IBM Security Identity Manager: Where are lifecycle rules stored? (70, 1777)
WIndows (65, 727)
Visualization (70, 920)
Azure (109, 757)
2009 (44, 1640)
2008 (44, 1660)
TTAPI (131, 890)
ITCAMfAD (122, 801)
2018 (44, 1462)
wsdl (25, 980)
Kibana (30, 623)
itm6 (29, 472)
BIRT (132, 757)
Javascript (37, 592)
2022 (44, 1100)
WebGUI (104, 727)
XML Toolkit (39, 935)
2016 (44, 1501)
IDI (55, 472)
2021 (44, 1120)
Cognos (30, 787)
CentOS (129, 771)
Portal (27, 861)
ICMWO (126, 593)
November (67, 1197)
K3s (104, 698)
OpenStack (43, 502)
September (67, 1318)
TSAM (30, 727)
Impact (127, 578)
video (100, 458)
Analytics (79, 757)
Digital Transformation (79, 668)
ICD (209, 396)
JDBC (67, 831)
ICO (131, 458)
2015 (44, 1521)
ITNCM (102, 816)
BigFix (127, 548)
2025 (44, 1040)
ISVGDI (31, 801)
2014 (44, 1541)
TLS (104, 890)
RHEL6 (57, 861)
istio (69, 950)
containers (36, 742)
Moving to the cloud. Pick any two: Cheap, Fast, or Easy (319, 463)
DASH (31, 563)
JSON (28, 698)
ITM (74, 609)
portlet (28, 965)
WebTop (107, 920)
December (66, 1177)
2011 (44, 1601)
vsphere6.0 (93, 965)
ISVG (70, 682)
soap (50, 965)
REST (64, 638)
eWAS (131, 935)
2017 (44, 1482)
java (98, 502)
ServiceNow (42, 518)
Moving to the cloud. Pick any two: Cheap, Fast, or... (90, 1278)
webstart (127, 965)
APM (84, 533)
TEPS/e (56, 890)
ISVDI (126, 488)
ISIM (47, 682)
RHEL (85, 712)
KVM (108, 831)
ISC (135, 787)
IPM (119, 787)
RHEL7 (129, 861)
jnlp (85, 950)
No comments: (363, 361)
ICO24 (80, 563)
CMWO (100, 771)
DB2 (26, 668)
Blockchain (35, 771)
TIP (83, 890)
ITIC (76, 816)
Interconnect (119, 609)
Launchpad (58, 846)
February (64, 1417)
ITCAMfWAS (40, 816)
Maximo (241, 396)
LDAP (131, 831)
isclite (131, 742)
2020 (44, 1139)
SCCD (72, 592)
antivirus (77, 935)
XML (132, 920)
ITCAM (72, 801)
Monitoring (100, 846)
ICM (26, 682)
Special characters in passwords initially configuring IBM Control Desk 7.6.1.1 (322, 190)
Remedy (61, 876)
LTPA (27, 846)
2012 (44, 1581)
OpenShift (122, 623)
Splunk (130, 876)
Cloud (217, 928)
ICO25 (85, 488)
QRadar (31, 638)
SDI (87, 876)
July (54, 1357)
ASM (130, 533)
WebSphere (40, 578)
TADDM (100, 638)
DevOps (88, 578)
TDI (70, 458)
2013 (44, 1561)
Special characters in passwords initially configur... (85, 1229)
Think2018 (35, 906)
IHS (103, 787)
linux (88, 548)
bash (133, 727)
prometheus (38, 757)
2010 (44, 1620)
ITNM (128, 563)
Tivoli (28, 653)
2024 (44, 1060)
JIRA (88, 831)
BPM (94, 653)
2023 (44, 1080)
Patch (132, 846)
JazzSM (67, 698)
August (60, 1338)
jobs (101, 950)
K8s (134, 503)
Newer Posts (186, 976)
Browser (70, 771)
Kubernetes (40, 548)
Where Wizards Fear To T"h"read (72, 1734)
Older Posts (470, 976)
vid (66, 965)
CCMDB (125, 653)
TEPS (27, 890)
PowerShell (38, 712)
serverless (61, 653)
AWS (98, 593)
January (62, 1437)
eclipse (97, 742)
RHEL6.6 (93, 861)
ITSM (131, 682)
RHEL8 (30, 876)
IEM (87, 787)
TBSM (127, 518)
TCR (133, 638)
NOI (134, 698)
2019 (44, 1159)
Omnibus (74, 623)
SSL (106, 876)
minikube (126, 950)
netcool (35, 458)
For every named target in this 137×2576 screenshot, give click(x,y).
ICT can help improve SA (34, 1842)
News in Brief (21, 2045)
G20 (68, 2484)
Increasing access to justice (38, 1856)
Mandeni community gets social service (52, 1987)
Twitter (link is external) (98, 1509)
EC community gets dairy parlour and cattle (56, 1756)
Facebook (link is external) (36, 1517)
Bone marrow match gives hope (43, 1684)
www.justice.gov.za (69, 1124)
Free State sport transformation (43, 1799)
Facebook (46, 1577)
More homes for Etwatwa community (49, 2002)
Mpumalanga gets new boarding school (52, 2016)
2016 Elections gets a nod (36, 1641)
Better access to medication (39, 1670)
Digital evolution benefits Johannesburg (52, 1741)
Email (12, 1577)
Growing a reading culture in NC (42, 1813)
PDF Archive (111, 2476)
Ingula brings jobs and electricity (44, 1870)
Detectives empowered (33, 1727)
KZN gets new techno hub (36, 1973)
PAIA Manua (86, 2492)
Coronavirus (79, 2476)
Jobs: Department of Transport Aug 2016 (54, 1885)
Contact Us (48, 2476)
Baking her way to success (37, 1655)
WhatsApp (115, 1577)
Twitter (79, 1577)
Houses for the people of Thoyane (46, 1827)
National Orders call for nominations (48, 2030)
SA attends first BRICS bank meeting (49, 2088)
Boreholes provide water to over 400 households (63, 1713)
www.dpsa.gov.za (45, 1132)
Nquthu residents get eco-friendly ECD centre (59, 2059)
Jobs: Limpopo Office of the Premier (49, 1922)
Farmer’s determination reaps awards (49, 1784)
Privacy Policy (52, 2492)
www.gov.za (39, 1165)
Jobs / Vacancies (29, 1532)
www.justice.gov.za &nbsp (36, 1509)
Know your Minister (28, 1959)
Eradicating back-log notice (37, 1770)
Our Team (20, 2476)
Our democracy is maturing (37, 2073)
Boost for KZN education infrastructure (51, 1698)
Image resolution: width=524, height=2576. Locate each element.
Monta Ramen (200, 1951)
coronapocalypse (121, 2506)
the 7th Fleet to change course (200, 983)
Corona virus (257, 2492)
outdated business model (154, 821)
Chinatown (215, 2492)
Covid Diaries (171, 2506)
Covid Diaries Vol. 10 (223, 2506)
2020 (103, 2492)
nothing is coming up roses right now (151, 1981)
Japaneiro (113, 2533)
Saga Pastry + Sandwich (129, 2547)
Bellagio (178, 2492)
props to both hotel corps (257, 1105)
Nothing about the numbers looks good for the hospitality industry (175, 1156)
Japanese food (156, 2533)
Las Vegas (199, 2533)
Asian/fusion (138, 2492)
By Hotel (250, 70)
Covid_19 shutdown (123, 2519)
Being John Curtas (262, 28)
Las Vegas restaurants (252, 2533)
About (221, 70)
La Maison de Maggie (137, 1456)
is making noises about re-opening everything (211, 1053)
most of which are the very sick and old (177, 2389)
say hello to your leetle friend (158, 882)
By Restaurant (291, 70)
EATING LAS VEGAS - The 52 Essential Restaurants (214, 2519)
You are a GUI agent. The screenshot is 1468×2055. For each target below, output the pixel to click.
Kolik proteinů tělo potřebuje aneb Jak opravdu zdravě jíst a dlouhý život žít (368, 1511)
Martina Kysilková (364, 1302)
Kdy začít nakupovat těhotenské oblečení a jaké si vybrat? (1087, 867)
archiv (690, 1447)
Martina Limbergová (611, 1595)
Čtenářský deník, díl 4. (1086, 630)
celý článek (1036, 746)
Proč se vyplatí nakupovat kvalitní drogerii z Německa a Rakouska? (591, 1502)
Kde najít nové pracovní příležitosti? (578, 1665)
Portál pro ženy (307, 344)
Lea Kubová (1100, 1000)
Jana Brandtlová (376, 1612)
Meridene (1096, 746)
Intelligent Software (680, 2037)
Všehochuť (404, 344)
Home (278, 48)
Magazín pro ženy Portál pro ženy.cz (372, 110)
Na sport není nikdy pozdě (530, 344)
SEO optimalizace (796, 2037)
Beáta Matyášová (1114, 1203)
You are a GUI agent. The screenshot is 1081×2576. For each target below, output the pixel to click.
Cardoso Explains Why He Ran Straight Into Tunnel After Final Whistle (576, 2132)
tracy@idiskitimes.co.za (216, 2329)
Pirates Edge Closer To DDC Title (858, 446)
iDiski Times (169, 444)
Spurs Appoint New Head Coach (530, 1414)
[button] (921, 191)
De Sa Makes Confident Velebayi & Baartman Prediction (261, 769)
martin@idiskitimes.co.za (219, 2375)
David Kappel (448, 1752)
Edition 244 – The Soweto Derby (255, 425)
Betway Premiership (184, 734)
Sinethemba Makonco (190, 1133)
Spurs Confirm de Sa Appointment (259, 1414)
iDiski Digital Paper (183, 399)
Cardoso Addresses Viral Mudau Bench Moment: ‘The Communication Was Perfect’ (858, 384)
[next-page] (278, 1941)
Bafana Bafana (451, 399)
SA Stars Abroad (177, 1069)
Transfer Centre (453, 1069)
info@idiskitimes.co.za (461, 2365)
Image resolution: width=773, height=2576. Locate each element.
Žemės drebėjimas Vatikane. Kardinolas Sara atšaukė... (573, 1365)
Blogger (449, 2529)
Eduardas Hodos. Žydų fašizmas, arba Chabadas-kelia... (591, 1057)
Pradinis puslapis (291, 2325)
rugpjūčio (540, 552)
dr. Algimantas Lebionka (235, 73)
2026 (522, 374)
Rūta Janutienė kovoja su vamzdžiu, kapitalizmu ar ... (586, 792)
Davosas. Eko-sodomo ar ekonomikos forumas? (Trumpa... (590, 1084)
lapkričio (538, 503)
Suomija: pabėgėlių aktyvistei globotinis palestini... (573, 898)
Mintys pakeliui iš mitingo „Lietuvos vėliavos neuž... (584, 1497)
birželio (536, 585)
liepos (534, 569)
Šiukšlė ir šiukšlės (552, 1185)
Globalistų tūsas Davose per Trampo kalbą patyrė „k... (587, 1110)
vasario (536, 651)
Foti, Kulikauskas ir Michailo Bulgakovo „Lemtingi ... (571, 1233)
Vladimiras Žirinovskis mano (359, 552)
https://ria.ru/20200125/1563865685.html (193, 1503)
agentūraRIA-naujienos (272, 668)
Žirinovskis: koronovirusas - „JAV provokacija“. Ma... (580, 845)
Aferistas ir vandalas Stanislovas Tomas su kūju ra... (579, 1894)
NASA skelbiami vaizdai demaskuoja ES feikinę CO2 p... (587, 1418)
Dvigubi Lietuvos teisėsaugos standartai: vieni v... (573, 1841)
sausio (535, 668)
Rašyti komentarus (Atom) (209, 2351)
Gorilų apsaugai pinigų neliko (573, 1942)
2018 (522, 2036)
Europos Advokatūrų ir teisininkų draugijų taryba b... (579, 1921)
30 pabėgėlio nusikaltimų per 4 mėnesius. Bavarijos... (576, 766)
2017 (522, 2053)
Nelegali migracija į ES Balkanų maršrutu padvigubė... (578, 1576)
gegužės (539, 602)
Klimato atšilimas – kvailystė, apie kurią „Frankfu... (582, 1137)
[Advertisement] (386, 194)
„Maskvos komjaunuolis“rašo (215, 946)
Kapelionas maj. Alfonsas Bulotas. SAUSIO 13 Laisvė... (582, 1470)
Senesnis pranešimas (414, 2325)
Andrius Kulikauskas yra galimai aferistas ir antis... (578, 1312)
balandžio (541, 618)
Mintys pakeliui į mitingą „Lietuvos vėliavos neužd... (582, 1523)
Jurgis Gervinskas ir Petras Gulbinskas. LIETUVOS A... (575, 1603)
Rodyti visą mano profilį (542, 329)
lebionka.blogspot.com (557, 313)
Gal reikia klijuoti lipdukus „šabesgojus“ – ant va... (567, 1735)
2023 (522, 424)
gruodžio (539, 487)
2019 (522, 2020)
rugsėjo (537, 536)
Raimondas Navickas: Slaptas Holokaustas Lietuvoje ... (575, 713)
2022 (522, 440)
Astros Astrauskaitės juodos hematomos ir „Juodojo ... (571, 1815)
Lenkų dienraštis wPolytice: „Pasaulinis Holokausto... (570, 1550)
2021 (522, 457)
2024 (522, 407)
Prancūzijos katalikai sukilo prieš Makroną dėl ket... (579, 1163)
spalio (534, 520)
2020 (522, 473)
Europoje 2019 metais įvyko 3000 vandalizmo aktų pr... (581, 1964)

==============================

From the entries above, give again exactly the lines running from the line with "Šiukšlė ir šiukšlės (552, 1185)" to the line with "Žirinovskis: koronovirusas - „JAV"; include both of those lines.

Šiukšlė ir šiukšlės (552, 1185)
Globalistų tūsas Davose per Trampo kalbą patyrė „k... (587, 1110)
vasario (536, 651)
Foti, Kulikauskas ir Michailo Bulgakovo „Lemtingi ... (571, 1233)
Vladimiras Žirinovskis mano (359, 552)
https://ria.ru/20200125/1563865685.html (193, 1503)
agentūraRIA-naujienos (272, 668)
Žirinovskis: koronovirusas - „JAV provokacija“. Ma... (580, 845)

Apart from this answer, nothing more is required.